In the final weeks of World War I, Joseph Ross, a Russian immigrant steelworker, and Luka Halipow, his Polish immigrant neighbor and fellow steelworker, got into an argument about the war in a South Side bar. Halipow struck Ross, who reportedly responded by telling Halipow that he was carrying a knife. The quarrel ended.

As the men walked home early that morning, October 3, 1918, the quarrel resumed. Halipow struck Ross, causing him to bleed. Ross returned to his boardinghouse, washed his wounds, and went back on Larkins Alley to find Halipow. When he did, he stabbed Halipow, who died at the hospital soon after.
At trial, it was established that the two had quarreled over the course of the night. Ross claimed he acted in self-defense, after being attacked by Halipow. The prosecution argued that Ross acted without adequate provocation.
Under such circumstances, and in the absence of compelling eyewitness testimony, a conviction to a lesser degree of murder was expected. The jury returned a verdict of first-degree murder on May 9, 1919. After his motion for a new trial was rejected, Ross was sentenced to death on December 13, 1919.

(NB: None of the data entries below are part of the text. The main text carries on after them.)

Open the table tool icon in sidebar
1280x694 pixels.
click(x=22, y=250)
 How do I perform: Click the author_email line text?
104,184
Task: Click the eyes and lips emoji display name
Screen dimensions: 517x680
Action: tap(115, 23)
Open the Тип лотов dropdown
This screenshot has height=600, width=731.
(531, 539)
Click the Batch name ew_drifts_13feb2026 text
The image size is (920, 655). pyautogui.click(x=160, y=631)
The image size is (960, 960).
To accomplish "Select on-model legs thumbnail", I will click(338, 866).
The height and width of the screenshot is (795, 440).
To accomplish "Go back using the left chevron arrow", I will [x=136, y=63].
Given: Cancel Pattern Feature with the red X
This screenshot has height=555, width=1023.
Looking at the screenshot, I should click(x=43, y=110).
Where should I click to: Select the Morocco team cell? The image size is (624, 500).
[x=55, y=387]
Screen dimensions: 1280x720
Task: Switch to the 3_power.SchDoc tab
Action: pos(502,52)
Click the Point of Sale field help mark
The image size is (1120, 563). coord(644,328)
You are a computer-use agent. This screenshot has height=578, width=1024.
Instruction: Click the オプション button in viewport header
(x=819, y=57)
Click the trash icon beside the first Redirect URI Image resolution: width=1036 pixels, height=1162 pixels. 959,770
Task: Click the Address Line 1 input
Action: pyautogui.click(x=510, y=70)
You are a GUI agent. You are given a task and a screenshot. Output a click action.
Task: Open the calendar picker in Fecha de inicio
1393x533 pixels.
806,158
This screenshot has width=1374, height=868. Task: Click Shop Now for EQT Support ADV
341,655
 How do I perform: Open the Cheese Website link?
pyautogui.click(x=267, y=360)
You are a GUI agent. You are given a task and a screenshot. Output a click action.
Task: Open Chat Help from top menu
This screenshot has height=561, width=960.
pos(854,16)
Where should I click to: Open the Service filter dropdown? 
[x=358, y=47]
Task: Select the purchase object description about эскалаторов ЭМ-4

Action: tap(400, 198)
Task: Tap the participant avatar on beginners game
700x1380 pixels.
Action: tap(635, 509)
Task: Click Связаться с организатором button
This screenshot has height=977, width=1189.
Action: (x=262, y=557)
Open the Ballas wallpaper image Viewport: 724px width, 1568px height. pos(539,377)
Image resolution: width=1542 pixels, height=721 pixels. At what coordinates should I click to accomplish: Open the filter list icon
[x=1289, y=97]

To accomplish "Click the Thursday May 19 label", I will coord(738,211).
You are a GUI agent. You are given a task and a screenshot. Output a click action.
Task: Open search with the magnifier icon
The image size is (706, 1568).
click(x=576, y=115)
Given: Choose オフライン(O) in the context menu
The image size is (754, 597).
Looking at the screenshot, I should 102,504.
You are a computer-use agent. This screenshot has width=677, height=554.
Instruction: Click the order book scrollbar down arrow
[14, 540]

On appeal, the Pennsylvania Supreme Court reversed Ross’s conviction due to concern that the original trial court had communicated an improperly demanding standard for establishing self-defense (Commonwealth v. Ross, 266 Pa. 580, 1920).
From the Allegheny County Jail Murder Book, courtesy of Ed Urban
At retrial, Ross pleaded guilty and the court fixed the crime as second-degree murder. On April 16, 1920, he was sentenced to 15-18 years in prison.
After nearly twelve years in prison, Ross was released on November 16, 1931. He returned to work in the steel mills. Joseph Ross died in Pittsburgh on January 30, 1946.

Whether due to the attention given to the end of World War I or the low status of the parties to this case, the crime and the case received very little newspaper attention.